伸ばした手をすんなり受け止めて喜ぶメリーさん。
都市伝説としての威厳もあったもんじゃないけど、ずっと会ってみたいと焦がれてきた相手だ。
仲良く出来るなら仲良くしたい。
「私メリーさん。貴方のお名前は?」
「あぁ、俺は細波 流。好きに呼んでくれていいよ」
「私メリーさん。貴方はナガレ」
「そそ。ナガレね。これから宜しく」
「私メリーさん。ナガレ、これから宜しくお願いします」
⋯⋯ヤバい、都市伝説に名前呼ばれてるよ俺。
ほんとたまんないな、これ。
宙に踊り出てステップを踏み、淑女のようにスカートの端を摘まみながらの丁寧な御挨拶が、骨身に沁みる。と、ここで本へと視線を残せば、まだ記されている言葉を見付けた。
『素晴らしい語りだったよ、流。
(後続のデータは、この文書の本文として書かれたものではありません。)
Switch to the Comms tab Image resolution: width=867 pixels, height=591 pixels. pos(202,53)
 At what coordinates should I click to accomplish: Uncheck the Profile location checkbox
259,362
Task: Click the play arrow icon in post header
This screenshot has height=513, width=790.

さぁ、無粋な話はここまでとしよう。本を閉じて、君だけの物語を見せておくれ。改めて──【ワールドホリック】に幸運を──』
「⋯⋯テラーさん」
それは静かな励ましのようにそっと背中を押してくれる言葉だった。どうしてここまでしてくれるんだろうとも思えるけれども、何というか、全く悪意を感じさせない不思議な人だ。
「⋯⋯ん?」
そこでふと、いつの間にかまた肩へと乗っかるメリーさんが、開いたページの隅っこに指を置く。
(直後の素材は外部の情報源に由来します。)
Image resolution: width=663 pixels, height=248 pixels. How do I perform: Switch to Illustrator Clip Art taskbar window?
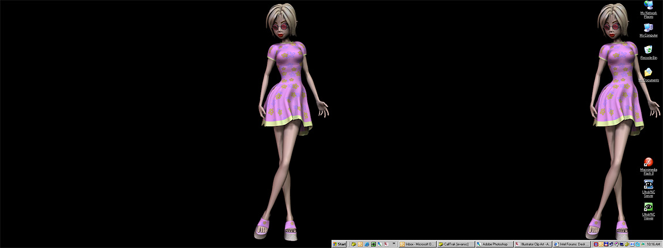(532, 244)
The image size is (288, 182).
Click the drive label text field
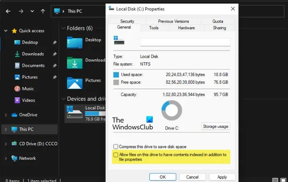(185, 42)
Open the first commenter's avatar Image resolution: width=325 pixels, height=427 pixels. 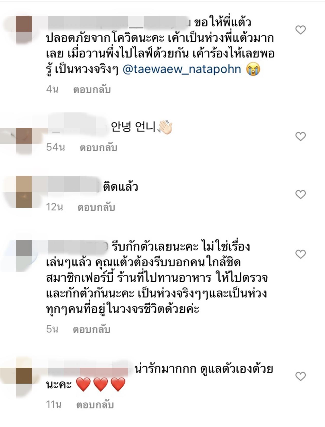point(24,30)
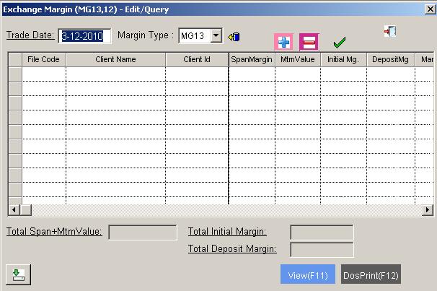Click the SpanMargin column header
Screen dimensions: 437x291
(x=252, y=59)
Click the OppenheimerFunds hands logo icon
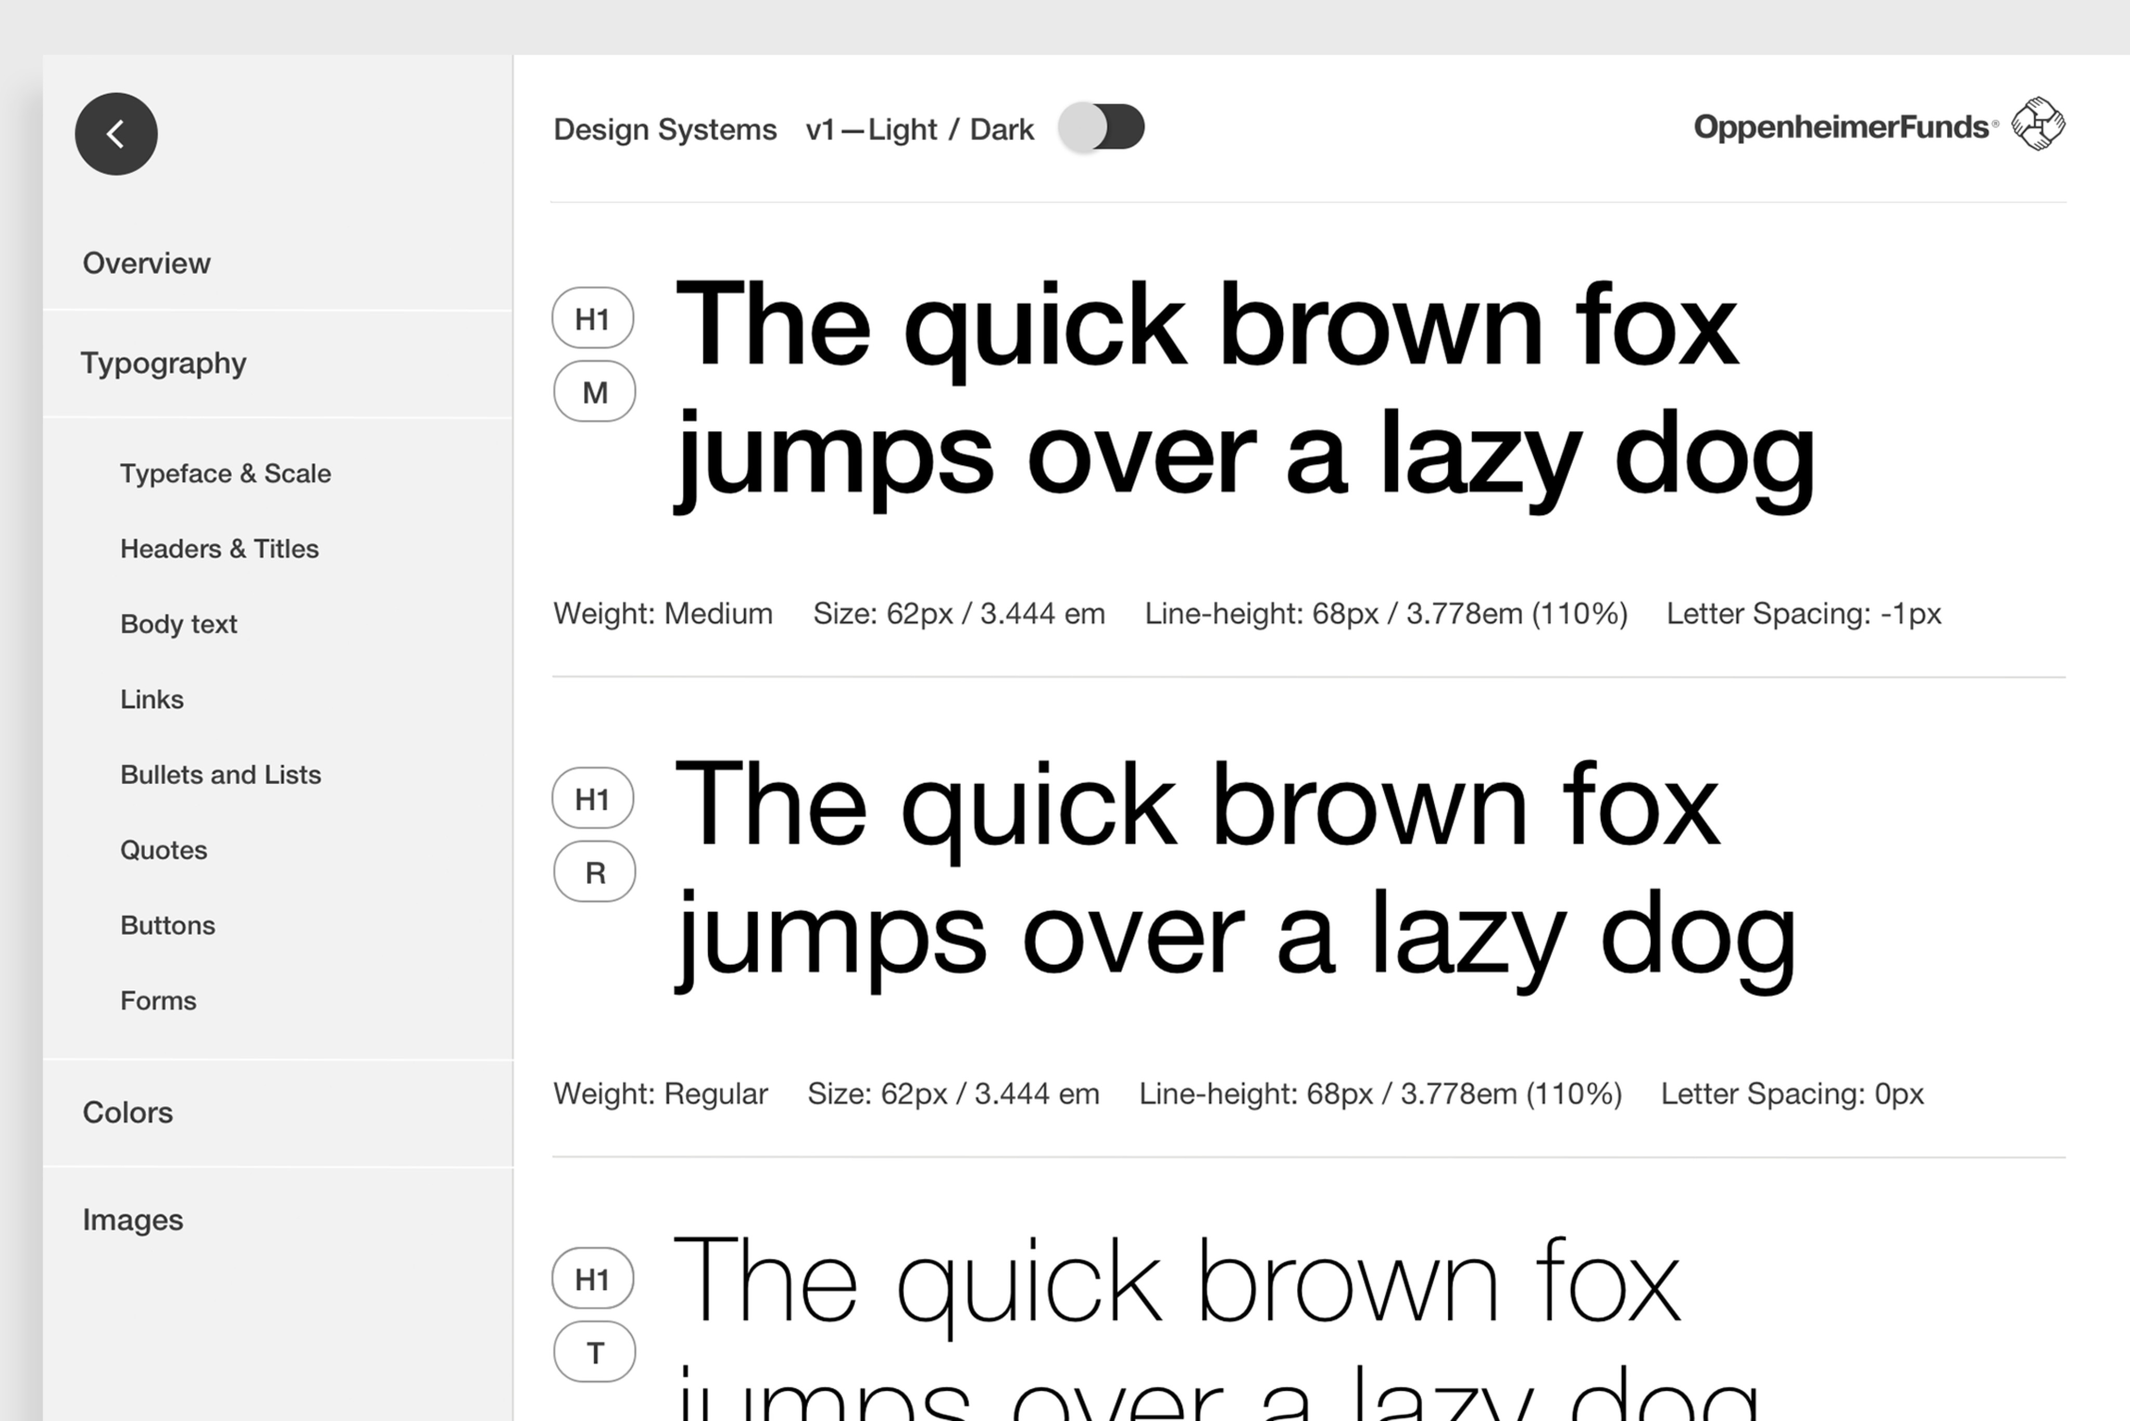2130x1421 pixels. [x=2038, y=124]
これは、絵だろうか。ちょっとだけ縦に長くて丸い⋯⋯多分、なにかの卵。
ペラリと、次を捲れば、今度は真っ白なページと、また隅っこに卵。
あ、もしかして⋯⋯と閃きのままにパラパラとページを流せば、卵が右へ左へと揺れてるみたいに動いてる。
────
そしてヒビが入って、パカリと割れて、赤い毛色の雛鳥がそこから孵った。
目覚めたばかりの雛鳥は、少しずつ羽を動かして、やがて空白の空を泳ぐように飛んでいく。
けど、途中で突然力尽きたかの様に、ゆっくりと墜落して行って。
ふと、その身体を炎が包み込めば、パラパラと灰を落としながら、雛鳥はもう一度甦った。
────
「⋯⋯不死鳥?」
「私メリーさん。私もそう思うの」
紅蓮の中から甦った赤い鳥は、きっと不死鳥を意味するんだろうけれど。
生憎とページはそこで巻末、つまりはそこから先を描くものは何もない。
「意味深だな」
「意味深なの」
「⋯⋯ま、いいか。これ以上は野暮だし」
「野暮なの?」
「そそ。教えて貰ってばかりなのも考えものだしね」
「ふぅん。そういうのも素敵ね」
「話が分かるメリーさんで何より」
「私メリーさん。ナガレに褒められたの」
貰うものに慣れすぎれば、ありがたみだって忘れてしまい兼ねない。だから、これで良い。もう充分、これ以上望まなくたっていい。いつかこの大きな借りを、返せる機会がくれば良いけど。
「────く、っ、⋯⋯」
「あっ、ヤバい忘れてた。メリーさん、ちょっと手伝って」
「私メリーさん。貴方のお望みなら、喜んで」
その前に、まずは命を救ってくれた恩人に、出来るだけ報いておかないと。
【都市伝説紹介】
『メリーさん』
・再現性『B』
・親和性『A』
・浸透性『A』
保有技能【背後より来たりて】
「見付けて欲しいと願う癖に。
真後ろからの鋏の方が、深く深く突き刺さる。
叶わぬことこそ、少女の本質か」
背後から奇襲の際、効果上昇
保有技能【─未提示─】
メリーと名付けられた古い外国製の人形が、持ち主に捨てられた事から始まる都市伝説。
電話越しに徐々に迫ってくる恐怖的演出などから多くの類似作、創作が手掛けられるほどに有名。
本作では人形ではなく十二歳くらいの少女として再現されている。
親和性からも察せられる通り、再現主であるナガレには非常に好意的。
大きな銀鋏を武器として立ち回り、宙に浮くことも出来る。